First, he’s implying that the moral weight of a country’s opinion on an issue of international import depends on how big it is (or, perhaps, on how many Americans recognise its name); had Bush gathered up more “big names”, then the war on Iraq would have been more moral. New Zealanders should be under no illusions that, had Helen Clark made a different call on this issue, we too would have been lampooned in this way because, really, who cares what we think and knows what we are about other than that we rear loads of sheep? But this is precisely the view, which sees America as King and the rest of the world as populated by quirky but unserious exotics, that most of Bush’s opponents are rallying against.
Second, it’s deeply xenophobic, playing to what I can only guess are the prejudices Moore believes exist in “his people” – i.e. “normal Americans”. One could say it’s humour, an attempt to leaven a serious film, and that all humour requires making fun of others. But if one point of this film is to argue against American cultural and political exceptionalism and feelings of smug supremacy, and for the worth of respecting other countries’/peoples’ views on issues like the war on Iraq, then making fun of people just because they live in countries and do things that Americans might find quirky seems massively counterproductive and perverse.
Third, in sinking to the lowest rhetorical tricks, Moore misses an important opportunity to explore a serious criticism of the coalition of the willing: namely, that many countries to join did so because they were offered financial incentives by the Bush Administration to do so. That Moore ignores this suggests (as do so many other parts of the film) that he’s not interested in critiquing Bush foreign policy in a serious manner – just with using the same wide-ranging smear tactics that he accuses his opponents of.
Moore’s treatment of relationships between American capital and Saudi Arabia is similarly xenophobic. I suspect that viewers of the film who knew little of geography or politics would assume that the term “Saudis” refers not to the 20 million citizens of a country in the Gulf but rather a shady Middle Eastern crime family: an Arab mafia, if you will. The images and words he uses are sneering, and insinuate that everything and anyone associated with Saudi Arabia is in cahoots with Osama bin Laden. The way he makes fun of Bush senior meeting and greeting Saudi businessmen and politicians in an Islamically respectful manner brought to mind the way Bush junior mocked an American journalist who asked Jacques Chirac a question in French and the way some commentators ridicule European politicians who, when in Muslim countries, add “peace be upon him” to mentions of Allah and Mohammed as a show of respect.
Moore seemed to be saying, “Ha! Look at those towelheads with their strange cultural ways! They must be devious!” Sadly, this was on a par with much of Moore’s material. As much as he likes to criticise Americans for being insular and not knowing enough about the world, he plays to, and emulates, this (inaccurate) stereotype of the crude, rude, uninformed American. If anything, his attitude to The Other in this film seems to suggest he shares the foreign policy isolationism, built on feelings of exceptionalism and supremacy, that some traditional conservatives adhere to in the United States. In any case, on this evidence, he couldn’t care less about other cultures and peoples, and is undoubtedly even more ignorant of Islam than the President he despises.

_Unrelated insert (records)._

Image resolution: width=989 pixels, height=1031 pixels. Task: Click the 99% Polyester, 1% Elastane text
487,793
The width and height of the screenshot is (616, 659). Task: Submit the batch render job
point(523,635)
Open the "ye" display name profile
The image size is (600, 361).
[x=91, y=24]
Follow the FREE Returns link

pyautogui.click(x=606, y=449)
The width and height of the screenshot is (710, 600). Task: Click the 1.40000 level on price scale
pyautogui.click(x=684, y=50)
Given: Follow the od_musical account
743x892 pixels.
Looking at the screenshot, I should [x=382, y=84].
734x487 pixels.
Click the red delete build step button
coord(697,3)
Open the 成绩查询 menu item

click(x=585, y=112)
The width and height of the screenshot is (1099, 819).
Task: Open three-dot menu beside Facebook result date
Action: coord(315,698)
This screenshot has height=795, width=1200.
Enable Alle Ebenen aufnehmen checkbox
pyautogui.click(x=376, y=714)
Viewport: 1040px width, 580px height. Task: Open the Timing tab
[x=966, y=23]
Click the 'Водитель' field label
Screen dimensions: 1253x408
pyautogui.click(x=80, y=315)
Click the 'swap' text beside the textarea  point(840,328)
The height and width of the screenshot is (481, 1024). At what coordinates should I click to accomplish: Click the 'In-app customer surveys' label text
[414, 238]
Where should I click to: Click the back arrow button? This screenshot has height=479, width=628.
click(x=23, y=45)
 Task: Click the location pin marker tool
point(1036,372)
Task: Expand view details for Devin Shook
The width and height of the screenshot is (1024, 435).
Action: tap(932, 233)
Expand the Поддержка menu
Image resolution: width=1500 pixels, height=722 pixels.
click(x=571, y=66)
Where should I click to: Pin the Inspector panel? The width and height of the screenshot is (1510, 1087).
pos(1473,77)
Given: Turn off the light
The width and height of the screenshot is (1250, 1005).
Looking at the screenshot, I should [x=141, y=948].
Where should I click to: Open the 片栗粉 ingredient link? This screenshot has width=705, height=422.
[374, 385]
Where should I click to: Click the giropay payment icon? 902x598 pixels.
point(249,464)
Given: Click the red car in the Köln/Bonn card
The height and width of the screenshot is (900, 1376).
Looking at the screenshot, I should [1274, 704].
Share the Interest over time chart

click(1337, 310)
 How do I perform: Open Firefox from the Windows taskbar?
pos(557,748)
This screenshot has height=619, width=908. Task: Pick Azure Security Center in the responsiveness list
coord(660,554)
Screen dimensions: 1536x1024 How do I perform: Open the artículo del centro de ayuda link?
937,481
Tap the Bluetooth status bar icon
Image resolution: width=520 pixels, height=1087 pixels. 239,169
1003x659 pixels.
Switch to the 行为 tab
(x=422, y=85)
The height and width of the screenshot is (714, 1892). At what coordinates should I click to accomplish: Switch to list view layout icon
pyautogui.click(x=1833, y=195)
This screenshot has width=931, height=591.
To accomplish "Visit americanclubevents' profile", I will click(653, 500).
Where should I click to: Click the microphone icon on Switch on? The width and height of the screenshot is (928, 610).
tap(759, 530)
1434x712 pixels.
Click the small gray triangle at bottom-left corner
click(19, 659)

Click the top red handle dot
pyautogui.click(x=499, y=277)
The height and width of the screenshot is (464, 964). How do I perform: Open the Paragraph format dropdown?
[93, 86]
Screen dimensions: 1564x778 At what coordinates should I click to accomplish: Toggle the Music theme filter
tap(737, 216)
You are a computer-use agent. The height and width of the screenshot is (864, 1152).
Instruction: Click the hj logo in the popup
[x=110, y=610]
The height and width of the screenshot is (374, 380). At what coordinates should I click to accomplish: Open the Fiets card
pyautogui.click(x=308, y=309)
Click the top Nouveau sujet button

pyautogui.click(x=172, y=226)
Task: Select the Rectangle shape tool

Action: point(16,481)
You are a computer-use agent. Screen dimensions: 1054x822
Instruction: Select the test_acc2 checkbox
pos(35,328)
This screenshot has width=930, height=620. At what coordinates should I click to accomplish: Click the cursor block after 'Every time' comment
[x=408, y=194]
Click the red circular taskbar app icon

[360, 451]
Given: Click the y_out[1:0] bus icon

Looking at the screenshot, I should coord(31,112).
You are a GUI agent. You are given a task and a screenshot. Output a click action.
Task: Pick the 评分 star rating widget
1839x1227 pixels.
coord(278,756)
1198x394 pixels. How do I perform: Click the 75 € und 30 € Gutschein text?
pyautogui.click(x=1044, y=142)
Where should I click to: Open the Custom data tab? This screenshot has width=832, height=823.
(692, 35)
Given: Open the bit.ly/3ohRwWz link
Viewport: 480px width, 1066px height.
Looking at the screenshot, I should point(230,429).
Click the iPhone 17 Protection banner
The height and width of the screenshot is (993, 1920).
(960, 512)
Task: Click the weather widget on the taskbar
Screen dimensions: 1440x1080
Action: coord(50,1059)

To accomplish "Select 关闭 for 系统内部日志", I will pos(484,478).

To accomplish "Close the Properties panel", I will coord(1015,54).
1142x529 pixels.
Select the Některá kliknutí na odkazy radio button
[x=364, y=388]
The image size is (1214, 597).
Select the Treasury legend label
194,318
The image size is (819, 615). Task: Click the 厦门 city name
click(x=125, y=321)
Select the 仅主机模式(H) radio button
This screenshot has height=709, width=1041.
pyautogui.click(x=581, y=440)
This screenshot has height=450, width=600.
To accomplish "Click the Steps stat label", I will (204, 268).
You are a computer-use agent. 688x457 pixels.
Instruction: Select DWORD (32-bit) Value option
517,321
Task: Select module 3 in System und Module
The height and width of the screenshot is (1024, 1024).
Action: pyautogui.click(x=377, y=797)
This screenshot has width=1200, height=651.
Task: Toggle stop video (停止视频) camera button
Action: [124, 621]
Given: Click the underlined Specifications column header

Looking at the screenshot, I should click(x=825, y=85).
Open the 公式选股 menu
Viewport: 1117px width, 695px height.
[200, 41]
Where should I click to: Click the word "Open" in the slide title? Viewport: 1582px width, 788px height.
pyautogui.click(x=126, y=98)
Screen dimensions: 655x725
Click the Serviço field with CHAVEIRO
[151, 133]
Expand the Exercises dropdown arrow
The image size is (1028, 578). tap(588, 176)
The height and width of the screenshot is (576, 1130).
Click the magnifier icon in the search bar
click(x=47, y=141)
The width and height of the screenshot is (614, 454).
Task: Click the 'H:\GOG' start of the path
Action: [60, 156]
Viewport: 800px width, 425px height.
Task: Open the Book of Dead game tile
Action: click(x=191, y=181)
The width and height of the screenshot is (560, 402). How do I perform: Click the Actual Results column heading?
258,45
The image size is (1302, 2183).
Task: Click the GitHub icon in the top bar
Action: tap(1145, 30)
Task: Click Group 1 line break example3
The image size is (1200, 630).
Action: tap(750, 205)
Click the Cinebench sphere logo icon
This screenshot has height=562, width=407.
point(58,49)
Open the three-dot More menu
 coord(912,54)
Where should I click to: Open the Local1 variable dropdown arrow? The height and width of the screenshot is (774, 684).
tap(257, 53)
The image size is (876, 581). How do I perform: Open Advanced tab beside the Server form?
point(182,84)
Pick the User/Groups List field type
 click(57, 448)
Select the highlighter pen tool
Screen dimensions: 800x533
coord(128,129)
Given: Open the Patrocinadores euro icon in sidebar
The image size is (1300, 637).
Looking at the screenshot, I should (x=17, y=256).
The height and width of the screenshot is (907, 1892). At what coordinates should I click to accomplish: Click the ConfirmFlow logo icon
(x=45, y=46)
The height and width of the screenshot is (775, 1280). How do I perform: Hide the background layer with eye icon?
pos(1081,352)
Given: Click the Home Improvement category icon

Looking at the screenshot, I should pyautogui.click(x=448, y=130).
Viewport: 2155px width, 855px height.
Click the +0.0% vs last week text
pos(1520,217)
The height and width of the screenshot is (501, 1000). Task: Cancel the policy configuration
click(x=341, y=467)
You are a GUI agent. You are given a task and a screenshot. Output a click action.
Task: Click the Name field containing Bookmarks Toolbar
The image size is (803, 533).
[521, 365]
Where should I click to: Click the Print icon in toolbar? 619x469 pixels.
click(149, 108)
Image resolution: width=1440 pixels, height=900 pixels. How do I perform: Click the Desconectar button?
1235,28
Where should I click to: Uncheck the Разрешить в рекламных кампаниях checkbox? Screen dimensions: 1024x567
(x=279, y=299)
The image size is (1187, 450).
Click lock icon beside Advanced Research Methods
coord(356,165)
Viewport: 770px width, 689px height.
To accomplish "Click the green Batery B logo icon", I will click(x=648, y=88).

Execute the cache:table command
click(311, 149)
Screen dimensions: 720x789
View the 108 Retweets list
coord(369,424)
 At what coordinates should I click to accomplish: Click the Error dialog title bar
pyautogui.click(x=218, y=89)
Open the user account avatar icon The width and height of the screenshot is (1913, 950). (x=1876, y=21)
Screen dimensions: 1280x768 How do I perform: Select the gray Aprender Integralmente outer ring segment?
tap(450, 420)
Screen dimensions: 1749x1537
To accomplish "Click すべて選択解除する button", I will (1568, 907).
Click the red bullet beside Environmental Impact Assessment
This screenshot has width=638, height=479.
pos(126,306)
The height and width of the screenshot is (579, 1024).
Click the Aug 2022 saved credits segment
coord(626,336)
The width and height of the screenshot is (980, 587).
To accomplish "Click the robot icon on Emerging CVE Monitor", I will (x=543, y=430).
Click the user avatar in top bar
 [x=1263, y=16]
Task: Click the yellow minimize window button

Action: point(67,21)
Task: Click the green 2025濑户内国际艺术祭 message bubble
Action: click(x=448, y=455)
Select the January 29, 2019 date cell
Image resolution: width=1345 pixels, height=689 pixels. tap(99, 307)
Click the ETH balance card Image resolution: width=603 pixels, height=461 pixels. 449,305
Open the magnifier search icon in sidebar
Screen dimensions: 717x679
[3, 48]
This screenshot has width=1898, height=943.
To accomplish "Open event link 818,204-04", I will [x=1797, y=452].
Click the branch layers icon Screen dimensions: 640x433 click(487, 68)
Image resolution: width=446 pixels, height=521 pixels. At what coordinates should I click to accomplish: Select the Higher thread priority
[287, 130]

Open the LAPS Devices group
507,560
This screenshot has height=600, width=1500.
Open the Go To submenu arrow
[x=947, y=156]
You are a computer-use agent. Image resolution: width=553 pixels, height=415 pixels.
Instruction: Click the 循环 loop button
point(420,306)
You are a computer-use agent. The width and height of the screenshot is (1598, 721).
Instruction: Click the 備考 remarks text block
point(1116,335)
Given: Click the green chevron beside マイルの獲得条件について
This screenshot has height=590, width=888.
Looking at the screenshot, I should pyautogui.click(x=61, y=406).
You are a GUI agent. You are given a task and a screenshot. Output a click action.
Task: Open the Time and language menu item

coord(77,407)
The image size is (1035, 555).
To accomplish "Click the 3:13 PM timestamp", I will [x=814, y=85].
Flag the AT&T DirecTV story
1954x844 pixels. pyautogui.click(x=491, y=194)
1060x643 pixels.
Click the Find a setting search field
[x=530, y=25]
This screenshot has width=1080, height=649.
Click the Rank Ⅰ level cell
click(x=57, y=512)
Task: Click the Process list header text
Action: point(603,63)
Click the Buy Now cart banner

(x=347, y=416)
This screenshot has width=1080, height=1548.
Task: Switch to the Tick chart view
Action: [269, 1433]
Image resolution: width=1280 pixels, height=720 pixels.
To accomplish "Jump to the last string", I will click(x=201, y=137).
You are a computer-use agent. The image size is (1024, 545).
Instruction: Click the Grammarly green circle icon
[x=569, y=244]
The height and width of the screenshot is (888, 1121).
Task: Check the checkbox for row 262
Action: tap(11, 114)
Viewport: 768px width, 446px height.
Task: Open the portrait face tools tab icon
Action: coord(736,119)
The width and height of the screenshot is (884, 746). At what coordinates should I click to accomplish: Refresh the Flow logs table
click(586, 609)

Postscript one: For a more sophisticated, genuinely humorous, and adept film involved in social and political criticism of American elites, you should catch Spike Lee's She Hate Me, which had its British premiere in Cambridge last night.
Postscript two: The Sunday Times' Simon Wilde greeted the Black Caps' victory over the West Indies at the weekend with charming imperial paternalism. He wrote, "Few would have thought when McMillan mirrored New Zealand society by being trapped in the fifties that we had seen the last domineering batting of the day."